Please restate, word for word, the lines below that begin at the one with "The image size is (416, 378)." and end at the one with "443x960 pixels.". Leave out all other lines.

== DATASET RECORDS

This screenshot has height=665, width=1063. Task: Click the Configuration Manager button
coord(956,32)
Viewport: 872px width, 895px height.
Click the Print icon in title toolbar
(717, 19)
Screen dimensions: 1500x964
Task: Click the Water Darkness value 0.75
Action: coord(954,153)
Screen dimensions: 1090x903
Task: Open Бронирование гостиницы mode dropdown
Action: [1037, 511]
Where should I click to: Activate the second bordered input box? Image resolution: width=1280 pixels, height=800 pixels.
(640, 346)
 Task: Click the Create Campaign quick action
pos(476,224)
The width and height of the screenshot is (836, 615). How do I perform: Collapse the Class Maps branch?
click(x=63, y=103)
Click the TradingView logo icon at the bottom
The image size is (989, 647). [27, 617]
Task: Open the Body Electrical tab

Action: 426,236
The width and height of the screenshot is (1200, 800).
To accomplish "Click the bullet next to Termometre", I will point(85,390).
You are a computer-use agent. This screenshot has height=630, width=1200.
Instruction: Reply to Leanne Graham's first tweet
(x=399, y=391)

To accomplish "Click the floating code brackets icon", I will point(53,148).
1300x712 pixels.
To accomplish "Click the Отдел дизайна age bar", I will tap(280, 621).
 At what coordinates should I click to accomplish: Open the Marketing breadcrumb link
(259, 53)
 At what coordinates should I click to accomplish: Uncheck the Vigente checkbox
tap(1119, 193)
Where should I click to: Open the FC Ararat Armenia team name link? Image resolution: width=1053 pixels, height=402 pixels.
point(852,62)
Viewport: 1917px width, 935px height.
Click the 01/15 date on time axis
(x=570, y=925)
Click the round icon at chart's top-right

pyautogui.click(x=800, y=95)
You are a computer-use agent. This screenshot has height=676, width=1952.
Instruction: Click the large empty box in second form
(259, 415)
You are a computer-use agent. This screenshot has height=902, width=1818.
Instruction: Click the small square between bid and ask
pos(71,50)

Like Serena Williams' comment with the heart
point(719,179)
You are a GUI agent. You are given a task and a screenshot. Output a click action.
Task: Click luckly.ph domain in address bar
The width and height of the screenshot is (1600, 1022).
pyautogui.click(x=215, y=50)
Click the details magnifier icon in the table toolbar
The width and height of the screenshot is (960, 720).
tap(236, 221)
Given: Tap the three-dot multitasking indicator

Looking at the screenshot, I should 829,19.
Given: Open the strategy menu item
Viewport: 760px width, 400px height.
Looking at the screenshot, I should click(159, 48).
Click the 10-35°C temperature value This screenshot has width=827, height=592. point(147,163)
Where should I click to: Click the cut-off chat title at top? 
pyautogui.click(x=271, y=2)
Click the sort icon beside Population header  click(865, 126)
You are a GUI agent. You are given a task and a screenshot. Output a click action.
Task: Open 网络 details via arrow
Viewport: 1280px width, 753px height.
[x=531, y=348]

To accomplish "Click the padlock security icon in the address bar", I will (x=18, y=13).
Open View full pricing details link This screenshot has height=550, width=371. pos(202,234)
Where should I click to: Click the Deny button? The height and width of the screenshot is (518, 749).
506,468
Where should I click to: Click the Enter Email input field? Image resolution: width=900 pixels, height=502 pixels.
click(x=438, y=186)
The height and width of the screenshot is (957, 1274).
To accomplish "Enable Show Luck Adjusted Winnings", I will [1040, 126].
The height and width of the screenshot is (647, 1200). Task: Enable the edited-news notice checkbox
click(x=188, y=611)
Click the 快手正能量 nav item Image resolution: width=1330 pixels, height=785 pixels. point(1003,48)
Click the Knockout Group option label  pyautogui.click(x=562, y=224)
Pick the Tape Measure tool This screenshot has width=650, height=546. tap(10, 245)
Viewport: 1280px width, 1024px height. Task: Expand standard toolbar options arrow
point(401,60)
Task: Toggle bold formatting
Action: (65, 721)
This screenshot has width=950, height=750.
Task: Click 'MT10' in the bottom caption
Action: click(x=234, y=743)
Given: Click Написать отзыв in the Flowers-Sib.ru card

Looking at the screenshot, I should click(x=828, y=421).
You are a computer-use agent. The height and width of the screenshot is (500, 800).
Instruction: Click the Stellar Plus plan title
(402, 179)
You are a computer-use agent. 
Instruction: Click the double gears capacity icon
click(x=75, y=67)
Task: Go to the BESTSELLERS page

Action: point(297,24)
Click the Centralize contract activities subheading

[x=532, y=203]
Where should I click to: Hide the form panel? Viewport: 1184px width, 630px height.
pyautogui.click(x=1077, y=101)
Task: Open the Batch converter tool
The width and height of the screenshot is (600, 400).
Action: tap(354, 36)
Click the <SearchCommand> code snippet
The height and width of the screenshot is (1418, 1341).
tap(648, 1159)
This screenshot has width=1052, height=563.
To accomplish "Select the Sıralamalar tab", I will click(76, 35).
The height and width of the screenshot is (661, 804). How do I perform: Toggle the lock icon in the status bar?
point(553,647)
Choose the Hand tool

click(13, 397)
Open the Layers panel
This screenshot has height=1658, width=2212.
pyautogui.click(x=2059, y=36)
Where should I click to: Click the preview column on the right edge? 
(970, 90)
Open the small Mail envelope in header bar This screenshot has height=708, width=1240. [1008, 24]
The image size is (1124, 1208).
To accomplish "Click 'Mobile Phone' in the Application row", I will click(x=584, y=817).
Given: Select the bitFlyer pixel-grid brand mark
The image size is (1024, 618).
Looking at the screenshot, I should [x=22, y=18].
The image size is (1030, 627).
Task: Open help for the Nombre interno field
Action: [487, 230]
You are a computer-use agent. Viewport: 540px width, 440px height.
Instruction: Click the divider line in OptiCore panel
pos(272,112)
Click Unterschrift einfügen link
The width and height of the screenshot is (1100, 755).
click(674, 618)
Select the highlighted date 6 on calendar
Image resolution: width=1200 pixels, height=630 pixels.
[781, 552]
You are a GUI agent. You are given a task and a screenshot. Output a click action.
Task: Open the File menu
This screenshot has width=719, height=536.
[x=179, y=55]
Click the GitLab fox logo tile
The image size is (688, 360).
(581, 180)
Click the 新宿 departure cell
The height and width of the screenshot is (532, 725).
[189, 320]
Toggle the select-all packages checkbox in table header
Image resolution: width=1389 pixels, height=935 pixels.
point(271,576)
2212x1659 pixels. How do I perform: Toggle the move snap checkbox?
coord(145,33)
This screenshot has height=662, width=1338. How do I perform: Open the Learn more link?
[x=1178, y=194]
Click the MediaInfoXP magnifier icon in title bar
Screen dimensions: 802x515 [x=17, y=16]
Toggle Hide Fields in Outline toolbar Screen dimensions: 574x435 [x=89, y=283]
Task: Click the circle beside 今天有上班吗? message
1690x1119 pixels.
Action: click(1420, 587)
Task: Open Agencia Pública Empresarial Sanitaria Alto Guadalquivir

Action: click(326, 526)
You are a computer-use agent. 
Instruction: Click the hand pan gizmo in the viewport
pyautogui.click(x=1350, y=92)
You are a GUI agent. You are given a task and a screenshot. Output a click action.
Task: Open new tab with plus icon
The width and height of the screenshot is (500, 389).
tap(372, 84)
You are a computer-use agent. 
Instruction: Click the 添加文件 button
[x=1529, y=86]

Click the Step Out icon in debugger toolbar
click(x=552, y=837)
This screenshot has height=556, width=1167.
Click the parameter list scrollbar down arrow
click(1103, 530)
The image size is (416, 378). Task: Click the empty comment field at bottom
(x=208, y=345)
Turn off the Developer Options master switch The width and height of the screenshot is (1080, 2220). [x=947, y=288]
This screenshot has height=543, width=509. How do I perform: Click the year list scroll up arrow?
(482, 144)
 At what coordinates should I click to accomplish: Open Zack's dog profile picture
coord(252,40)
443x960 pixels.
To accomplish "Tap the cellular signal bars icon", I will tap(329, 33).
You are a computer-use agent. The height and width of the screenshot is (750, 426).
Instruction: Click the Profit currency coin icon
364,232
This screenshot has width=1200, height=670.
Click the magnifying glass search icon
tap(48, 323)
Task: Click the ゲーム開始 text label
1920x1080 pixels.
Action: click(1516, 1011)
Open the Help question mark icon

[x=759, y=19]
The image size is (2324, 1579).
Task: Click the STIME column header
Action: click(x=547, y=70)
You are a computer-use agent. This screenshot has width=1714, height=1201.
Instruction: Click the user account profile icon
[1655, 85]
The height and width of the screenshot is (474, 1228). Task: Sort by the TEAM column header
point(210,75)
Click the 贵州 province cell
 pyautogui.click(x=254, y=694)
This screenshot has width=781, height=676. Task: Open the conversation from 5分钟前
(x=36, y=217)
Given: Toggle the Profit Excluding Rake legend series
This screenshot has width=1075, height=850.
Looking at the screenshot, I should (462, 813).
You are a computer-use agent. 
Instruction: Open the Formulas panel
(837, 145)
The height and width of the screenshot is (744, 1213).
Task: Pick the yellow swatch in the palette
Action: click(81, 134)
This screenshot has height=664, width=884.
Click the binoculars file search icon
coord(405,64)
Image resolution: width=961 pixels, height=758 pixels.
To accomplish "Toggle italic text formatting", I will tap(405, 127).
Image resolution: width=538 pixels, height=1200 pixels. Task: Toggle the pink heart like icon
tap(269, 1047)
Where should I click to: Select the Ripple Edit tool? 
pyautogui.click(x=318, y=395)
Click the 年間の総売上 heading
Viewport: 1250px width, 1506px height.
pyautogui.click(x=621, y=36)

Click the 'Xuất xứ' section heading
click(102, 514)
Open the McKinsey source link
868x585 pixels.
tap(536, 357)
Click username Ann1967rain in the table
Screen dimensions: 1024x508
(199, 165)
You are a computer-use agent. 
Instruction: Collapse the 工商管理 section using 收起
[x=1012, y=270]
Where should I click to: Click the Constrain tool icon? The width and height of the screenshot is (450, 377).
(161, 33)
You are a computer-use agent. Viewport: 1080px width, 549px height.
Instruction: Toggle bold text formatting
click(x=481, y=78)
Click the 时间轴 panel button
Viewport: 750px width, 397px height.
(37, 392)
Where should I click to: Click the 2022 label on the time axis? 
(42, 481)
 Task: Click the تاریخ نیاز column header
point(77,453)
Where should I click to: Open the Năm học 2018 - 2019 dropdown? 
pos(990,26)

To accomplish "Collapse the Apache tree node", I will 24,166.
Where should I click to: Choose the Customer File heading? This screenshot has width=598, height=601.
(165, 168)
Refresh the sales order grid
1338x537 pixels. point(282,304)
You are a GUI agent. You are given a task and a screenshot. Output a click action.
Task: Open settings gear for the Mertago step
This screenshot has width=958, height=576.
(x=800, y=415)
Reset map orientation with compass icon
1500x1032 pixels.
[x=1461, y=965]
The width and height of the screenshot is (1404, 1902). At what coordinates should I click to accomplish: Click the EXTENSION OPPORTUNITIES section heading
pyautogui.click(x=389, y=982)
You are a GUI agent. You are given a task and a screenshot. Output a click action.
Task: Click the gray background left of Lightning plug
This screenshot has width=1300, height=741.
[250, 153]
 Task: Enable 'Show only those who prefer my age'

====

YOUR RESPONSE:
The image size is (416, 378). Task: Click the empty comment field at bottom
(x=208, y=345)
Turn off the Developer Options master switch The width and height of the screenshot is (1080, 2220). [x=947, y=288]
This screenshot has height=543, width=509. How do I perform: Click the year list scroll up arrow?
(482, 144)
 At what coordinates should I click to accomplish: Open Zack's dog profile picture
coord(252,40)
443x960 pixels.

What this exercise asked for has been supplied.